◆ INFORMATION PROVIDED

---*---

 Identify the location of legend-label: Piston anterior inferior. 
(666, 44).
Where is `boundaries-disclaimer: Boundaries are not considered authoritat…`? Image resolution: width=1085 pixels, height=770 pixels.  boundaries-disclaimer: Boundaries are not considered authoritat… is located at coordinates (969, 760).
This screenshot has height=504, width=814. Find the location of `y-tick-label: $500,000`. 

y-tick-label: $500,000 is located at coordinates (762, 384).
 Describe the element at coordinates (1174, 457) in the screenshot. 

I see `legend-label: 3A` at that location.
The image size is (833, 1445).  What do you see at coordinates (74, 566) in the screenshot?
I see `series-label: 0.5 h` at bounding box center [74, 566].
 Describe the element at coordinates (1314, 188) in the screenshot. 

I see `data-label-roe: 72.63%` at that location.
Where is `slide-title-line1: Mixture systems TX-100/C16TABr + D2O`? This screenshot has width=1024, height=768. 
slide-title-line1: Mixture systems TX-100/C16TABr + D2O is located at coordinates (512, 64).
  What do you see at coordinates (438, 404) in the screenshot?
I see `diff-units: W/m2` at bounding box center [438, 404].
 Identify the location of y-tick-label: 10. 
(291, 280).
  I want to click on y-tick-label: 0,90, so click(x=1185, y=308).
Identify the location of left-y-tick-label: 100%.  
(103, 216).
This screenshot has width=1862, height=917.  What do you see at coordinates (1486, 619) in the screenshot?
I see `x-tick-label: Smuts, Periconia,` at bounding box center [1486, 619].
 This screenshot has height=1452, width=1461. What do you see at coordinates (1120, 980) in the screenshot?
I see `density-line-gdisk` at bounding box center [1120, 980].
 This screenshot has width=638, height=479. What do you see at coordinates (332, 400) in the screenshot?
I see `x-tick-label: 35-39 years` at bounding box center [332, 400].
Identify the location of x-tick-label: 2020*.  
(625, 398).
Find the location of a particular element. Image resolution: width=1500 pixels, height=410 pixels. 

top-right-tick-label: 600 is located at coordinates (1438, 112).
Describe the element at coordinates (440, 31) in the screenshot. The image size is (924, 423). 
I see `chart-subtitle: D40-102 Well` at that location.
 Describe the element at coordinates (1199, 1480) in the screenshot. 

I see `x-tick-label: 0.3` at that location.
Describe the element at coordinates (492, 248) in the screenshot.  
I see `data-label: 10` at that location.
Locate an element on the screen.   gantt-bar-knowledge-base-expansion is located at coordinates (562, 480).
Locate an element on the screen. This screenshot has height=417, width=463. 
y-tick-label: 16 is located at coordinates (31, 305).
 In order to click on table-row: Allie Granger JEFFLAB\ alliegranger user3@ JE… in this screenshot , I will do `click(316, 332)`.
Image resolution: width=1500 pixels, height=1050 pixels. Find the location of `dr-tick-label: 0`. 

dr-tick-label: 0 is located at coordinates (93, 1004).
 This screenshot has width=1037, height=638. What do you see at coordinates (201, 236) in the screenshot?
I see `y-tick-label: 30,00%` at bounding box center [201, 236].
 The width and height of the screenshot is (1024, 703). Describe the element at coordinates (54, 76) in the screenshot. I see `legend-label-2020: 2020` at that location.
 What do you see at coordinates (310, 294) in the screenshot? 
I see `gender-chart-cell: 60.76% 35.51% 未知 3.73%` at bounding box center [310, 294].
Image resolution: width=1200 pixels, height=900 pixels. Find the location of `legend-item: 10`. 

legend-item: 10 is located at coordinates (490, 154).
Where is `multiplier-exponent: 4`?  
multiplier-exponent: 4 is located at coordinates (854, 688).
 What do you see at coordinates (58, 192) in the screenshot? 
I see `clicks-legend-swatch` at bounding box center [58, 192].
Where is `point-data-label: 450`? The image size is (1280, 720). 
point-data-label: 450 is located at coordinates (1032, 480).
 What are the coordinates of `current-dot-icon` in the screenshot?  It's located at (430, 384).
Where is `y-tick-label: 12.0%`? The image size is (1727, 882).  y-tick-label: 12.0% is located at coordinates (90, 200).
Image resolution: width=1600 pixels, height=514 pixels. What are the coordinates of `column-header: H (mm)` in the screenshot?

---*---

◆ YOUR ASSIGNMENT
Render the lines from the one containing "What do you see at coordinates (58, 192)" through the end of the items, both included, as a numbered list, and leave out any blank lines.

◆ OUTPUT FOR THIS TASK
1.  What do you see at coordinates (58, 192) in the screenshot? 
2. I see `clicks-legend-swatch` at bounding box center [58, 192].
3. Where is `point-data-label: 450`? The image size is (1280, 720). 
4. point-data-label: 450 is located at coordinates (1032, 480).
5.  What are the coordinates of `current-dot-icon` in the screenshot?  It's located at (430, 384).
6. Where is `y-tick-label: 12.0%`? The image size is (1727, 882).  y-tick-label: 12.0% is located at coordinates (90, 200).
7. Image resolution: width=1600 pixels, height=514 pixels. What are the coordinates of `column-header: H (mm)` in the screenshot?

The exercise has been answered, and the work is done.